"In principle this idea should work, and it should definitely be examined further," said John Latham, an atmospheric scientist at the University Corporation for Atmospheric Research in Boulder, who is also developing engineering solutions to mitigate climate change.
Preliminary laboratory tests using cylindrical pipes in a tank of water have shown that the concept has potential, at least on a small scale, Lovelock and Rapley point out.
Making the Problem Worse?
But there are a number of issues with such a proposal, other researchers say.
"Pumping deep water to the surface not only pumps nutrients up, but also carbon dioxide," said Penny Chisholm, an environmental engineer at the Massachusetts Institute of Technology in Cambridge.
Initially the deep waters might "exhale" carbon dioxide into atmosphere, adding to the global warming problem.

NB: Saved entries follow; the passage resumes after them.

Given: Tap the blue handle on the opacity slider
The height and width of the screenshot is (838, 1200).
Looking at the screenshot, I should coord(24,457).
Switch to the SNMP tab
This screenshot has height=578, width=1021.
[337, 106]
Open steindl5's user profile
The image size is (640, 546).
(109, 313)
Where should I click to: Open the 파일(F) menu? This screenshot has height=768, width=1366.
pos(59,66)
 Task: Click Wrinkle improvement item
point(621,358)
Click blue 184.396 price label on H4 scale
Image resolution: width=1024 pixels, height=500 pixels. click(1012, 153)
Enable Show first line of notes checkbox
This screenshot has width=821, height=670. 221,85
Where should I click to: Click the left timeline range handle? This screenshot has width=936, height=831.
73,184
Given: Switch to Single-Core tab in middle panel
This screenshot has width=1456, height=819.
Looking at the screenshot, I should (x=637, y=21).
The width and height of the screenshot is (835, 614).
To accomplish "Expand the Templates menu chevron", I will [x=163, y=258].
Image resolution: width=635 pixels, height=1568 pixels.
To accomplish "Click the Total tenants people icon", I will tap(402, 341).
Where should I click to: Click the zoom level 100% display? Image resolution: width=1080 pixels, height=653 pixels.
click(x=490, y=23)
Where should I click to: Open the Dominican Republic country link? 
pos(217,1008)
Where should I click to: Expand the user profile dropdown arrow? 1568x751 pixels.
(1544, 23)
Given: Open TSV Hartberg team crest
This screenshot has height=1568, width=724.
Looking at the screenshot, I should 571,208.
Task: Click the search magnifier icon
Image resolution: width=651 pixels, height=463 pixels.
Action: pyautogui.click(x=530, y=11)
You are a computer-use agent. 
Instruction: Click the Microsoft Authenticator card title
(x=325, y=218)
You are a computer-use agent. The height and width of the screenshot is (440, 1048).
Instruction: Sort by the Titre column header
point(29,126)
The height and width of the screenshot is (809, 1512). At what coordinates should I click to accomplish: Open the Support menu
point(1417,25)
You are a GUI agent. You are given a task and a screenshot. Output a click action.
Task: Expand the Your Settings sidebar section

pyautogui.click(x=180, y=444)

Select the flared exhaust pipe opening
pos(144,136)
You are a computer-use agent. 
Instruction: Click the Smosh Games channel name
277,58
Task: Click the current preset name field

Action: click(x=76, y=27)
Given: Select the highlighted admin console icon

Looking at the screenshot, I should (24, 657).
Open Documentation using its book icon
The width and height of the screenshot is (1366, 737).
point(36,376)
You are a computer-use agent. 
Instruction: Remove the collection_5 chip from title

"Only after the outgassing is complete will the surface ocean start to take up carbon dioxide, and it is unclear whether there will actually be a net transfer of carbon dioxide to the deep ocean," said Eric Achterberg, an oceanographer at the University of Southampton in England.
Another concern is that meddling with oceanic water circulation might be damaging to ocean life.
"If done on a large enough scale then problems with oxygen depletion could occur in subsurface waters, which would probably have knock-on effects for ecosystems," said Toby Tyrrell, an ocean ecology expert at the University of Southampton.
Time to Test
Lovelock and Rapley acknowledge that there could be problems but still think that the idea deserves to be tested.
The problem of global warming is so serious, they say, that we may have to resort to climate-engineering solutions and accept some of the unwanted consequences.
"Even if we stopped emitting carbon dioxide tomorrow we are still committed to significant temperature rise," Rapley said.
"We don't think that scrubbing carbon dioxide out of chimneys and driving energy efficient cars will be sufficient. We need to draw carbon dioxide out of the atmosphere too."
The pair is already working with an anonymous sponsor on building an oceanic prototype.
"We can do a small-scale trial and discover any problems, giving us opportunity to back off if need be," Rapley said.
If all goes well the scientists envision situating their pipes in areas where they would have a dual purpose, such as the Gulf of Mexico and the Coral Sea off northeast Australia.
Cooler surface waters in such locations could help take the oomph out of Atlantic hurricanes and revitalize coral in the Great Barrier Reef.
The new proposal ties back to Lovelock's best-known work, the Gaia hypothesis.
In the 1960s Lovelock formulated the idea that Earth functions like a living organism, with both living and nonliving parts interacting to regulate the planet's environment. (Related: "New Technologies Emerge in Search for Alien Life" [February 7, 2003].)
Lovelock and Rapley see today's global warming as a disease of Earth caused by human actions.
"Our idea is to stimulate the Earth's immune system," Rapley said, "and help it to cure itself of its current infection."